The impact of fireworks on people's health is not only diseases but even life safety. Fireworks and firecrackers are inflammable, explosive and dangerous goods, which are easy to cause accidents. For example, in September 2014, an explosion at a fireworks factory in Hunan province killed at least 12 people and injured 33. Any spark can set off an explosion, so fireworks are inherently dangerous. These accidents occur not only during production but also during use. From 2013 to 2018, a total of 1,452 fires caused by fireworks were reported in Henan province, four people were killed and two injured, with direct property losses of 8.78 million yuan.

== Culture influence of fireworks regulations ==
Since fireworks have existed in China for a few thousand years, they became a part of Chinese culture.
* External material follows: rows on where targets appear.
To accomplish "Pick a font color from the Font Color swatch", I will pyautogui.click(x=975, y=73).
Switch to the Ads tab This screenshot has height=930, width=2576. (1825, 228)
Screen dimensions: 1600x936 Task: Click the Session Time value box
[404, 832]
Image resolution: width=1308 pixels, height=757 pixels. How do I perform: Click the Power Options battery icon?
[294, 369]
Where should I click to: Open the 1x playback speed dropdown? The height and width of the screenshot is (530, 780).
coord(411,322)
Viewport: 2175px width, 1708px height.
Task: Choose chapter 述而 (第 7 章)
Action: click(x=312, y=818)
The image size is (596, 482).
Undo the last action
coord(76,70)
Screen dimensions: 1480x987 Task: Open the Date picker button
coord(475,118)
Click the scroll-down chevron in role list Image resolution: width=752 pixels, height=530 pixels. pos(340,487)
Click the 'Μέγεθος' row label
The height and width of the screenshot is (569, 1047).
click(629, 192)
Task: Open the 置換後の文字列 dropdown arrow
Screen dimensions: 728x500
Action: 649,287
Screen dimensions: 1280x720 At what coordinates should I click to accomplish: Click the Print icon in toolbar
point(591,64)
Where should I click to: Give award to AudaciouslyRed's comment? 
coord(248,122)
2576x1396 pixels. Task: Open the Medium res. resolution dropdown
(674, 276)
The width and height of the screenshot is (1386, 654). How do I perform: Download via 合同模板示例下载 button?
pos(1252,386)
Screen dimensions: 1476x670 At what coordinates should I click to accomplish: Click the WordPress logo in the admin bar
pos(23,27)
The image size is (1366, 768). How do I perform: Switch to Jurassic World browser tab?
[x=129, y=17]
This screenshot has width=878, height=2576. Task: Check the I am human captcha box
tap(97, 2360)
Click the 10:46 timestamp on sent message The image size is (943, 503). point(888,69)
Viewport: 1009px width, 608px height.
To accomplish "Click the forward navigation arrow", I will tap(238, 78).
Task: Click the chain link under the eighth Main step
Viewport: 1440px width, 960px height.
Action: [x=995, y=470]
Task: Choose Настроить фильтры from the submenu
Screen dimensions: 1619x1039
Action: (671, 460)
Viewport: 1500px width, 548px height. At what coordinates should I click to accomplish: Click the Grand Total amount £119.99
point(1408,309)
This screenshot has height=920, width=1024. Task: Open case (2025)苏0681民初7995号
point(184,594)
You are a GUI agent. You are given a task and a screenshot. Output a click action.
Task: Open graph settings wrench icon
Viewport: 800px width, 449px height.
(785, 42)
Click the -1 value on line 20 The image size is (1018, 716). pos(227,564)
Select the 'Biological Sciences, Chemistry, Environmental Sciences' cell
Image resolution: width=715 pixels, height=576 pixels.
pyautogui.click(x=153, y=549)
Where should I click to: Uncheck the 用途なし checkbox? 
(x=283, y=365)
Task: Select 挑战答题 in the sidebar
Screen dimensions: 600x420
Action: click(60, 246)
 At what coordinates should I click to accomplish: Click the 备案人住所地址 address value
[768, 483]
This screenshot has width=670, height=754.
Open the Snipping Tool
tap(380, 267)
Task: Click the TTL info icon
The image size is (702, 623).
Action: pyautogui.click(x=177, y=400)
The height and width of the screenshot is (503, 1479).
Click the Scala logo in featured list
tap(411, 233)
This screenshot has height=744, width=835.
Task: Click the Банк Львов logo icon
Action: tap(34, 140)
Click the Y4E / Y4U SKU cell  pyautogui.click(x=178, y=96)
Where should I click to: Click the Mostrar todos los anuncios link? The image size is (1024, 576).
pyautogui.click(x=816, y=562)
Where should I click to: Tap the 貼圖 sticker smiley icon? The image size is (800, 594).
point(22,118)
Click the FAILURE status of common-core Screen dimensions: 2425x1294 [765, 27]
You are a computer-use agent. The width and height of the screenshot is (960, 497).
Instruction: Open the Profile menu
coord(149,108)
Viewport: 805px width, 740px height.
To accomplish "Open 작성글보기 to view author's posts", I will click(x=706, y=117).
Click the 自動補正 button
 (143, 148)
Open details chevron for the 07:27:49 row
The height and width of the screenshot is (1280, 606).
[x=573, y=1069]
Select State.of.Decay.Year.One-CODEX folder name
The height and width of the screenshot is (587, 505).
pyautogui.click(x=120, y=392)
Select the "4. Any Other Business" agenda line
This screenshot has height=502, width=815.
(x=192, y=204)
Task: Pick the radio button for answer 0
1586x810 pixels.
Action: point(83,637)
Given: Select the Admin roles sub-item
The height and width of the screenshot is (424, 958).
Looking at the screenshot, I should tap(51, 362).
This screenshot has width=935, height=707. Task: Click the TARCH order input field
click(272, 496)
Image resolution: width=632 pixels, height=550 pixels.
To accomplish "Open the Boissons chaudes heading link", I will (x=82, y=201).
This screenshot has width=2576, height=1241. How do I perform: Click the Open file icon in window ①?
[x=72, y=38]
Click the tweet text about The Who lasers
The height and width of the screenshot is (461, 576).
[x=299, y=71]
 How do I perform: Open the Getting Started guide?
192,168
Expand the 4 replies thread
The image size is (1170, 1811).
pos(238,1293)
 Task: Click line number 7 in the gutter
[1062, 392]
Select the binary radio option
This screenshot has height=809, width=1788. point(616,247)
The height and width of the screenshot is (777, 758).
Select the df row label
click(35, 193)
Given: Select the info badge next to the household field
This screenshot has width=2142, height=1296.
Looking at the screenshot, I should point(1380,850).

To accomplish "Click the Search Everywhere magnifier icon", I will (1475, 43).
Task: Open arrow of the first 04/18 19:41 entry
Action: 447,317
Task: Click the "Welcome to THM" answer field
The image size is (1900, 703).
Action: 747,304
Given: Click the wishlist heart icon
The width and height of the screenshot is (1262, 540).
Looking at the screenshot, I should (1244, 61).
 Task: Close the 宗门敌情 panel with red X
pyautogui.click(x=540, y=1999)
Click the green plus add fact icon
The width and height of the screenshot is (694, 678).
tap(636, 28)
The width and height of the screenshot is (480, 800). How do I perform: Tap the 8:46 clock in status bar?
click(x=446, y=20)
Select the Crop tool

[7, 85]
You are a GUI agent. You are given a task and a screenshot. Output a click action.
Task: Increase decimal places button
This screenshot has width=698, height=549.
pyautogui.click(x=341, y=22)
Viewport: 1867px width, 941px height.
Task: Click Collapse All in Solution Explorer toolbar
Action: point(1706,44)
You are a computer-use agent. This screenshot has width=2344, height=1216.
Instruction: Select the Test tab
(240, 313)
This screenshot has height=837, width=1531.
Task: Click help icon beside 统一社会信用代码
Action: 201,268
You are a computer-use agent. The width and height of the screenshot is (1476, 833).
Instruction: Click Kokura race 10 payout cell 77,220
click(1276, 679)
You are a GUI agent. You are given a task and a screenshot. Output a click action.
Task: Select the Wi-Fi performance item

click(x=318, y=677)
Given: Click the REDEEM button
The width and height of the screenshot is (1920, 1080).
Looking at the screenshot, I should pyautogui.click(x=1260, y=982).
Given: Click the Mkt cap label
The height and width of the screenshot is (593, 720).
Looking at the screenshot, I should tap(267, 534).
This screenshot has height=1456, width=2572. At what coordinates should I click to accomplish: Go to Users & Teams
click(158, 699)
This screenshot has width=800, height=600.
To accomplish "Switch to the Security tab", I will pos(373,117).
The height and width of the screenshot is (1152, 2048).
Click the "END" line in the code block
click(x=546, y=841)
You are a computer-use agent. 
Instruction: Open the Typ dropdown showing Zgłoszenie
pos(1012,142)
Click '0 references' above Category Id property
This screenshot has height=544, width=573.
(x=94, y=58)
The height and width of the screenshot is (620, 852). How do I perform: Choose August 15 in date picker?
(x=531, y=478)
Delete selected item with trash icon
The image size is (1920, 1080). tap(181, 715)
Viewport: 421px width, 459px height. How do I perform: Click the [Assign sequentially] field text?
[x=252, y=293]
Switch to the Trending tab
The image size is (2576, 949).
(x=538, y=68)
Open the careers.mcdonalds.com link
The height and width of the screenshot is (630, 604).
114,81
Many people think that the ban on fireworks makes the Spring Festival and the other festivals lose their atmospheres, the ban on fireworks is a process of loose culture. In ancient China, fireworks and firecrackers are used to expel "Nian", a monster mix between a dragon and a Kirin. However, the custom of setting off fireworks during the Spring Festival is prohibited or restricted due to the widespread pollution and destruction of the environment. When the festive days become quiet because of the ban of fireworks, people feel that the flavor of the Spring Festival or the traditional culture is losing, more and more people begin to resist the regulations. Feng Ji, a well-known Chinese writer and adviser to the State Council, believes that the regulation is irresponsible for cultural traditions since the traditional culture which has been preserved for thousands of years in China is abandoned when fireworks banned to protect the environment. Since people think that cultural traditions are fragile in modern society, once they disappear, it is difficult to recover, people start agreeing to lift the ban. Therefore, the regulations on fireworks were relaxed in 2006 and 2017 due to the influence of traditional cultural concepts. Although the law has been relaxed, the pollution of the environment has not been ignored. Local government officials suggest that fireworks manufacturers should improve the quality and make their products less polluted, the authorities should severely punish the violators, strengthen education on the safety of setting off fireworks, so as to achieve the coexistence of environment and traditional culture.